Wyłudził 8 milionów – grozi mu 10 lat więzienia

0 811

54 zarzuty, wyłudzenia od prywatnych osób około 8 milionów złotych, usłyszał 48-letni mężczyzna, który przez kilka lat wyszukiwał bogate osoby, chcące powierzyć mu pieniądze na rzekome inwestycje giełdowe. Intencje Piotra B. były zupełnie inne. Wynajmował drogie domy, samochody, wyjeżdżał na najdroższe wakacje i wycieczki z rodziną oraz otaczał się drogimi przedmiotami.

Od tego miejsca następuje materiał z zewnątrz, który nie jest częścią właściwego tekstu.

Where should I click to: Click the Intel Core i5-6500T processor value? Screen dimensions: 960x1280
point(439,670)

Kiedy kończyły się pieniądze docierał do kolejnych, zamożnych osób i kontynuował proceder. Policjanci z mokotowskiego wydziału do walki z przestępczością gospodarczą udowodnili mu 54 oszustwa. Z uwagi na znaczną wartość przestępstwa może mu teraz grozić kara nawet 10 la więzienia.

 

Piotr B. przedstawiał się za osobę mającą ogromną widzę w inwestycjach giełdowych. Rozmowy z klientami, które oszukiwał prowadził w tak wiarygodny sposób, że przekazywały mu one duże kwoty, które miał pomnożyć za odpowiedni udział. Pokrzywdzeni powierzali mu pieniądze od 100 do kilkuset tysięcy złotych. Dwukrotnie przekazano mu nawet ponad milion złotych.

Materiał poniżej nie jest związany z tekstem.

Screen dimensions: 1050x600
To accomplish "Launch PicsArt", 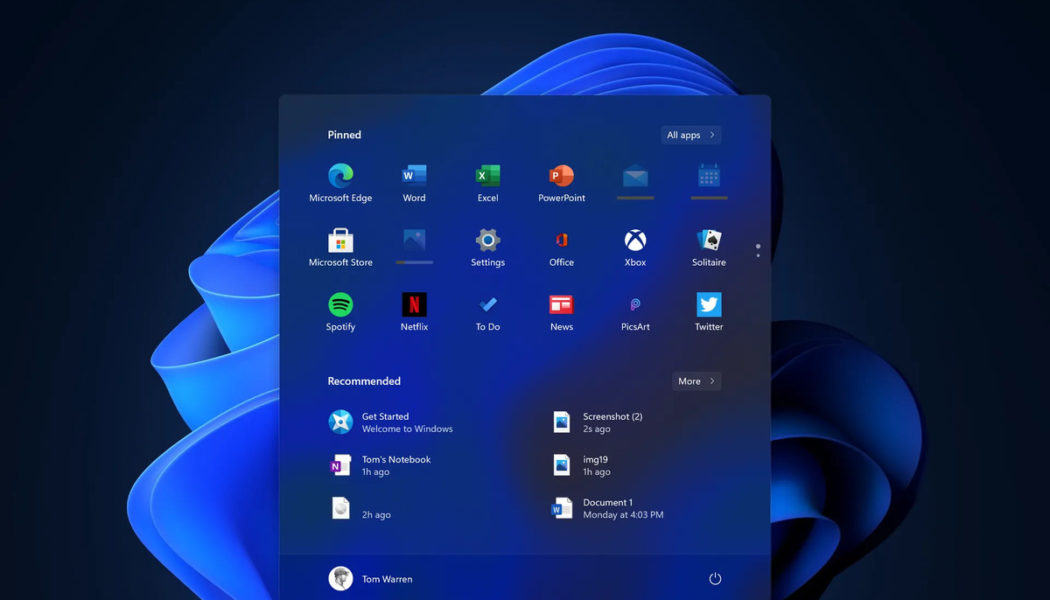I will point(634,310).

Podający się za eksperta finansowego mężczyzna prowadził swoją grę w umiejętny sposób. Funduszy nie inwestował, ale na bieżąco relacjonował swoim zleceniodawcom rzekomy wzrost ich kapitału.

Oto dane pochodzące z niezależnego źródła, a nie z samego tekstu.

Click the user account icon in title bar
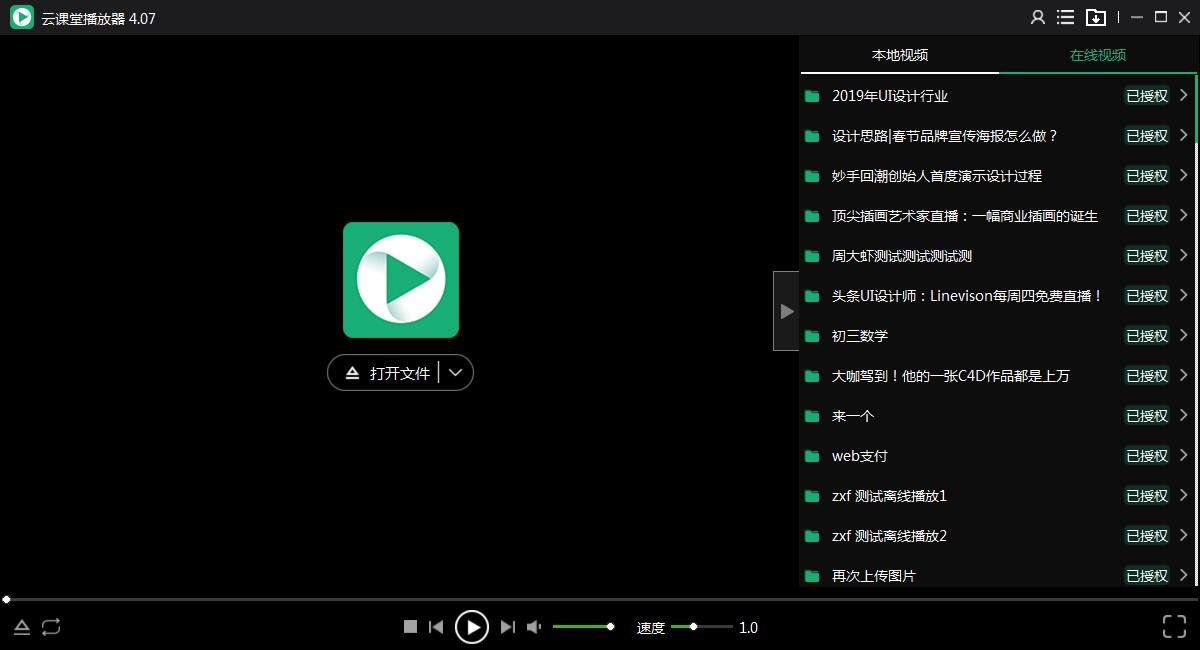 click(x=1038, y=17)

Tymczasem robił drogie zakupy, wynajmował luksusowe apartamenty, samochody i wyjeżdżał z rodziną na drogie wakacje. Jego proceder trwał kilka lat, do czasu kiedy osoby oszukane zaczęły sukcesywnie zgłaszać przestępstwa na ich szkodę.

W trakcie prowadzonego postępowania przygotowawczego przez policjantów z mokotowskiego wydziału do walki z przestępczością gospodarczą przyjętych zostało kilkadziesiąt zawiadomień o oszustwie na kwotę około 8 mln złotych.

Podejrzany usłyszał 54-zarzuty oszustwa o znacznej wartości. Tłumaczył się tym, że miał dobre intencje, natomiast ponosił niezależne od niego porażki finansowe.

Akt oskarżenia w tej sprawie został przesłany do prokuratury a następnie trafi sądu, który może skazać Piotra B. nawet na 10 lat więzienia.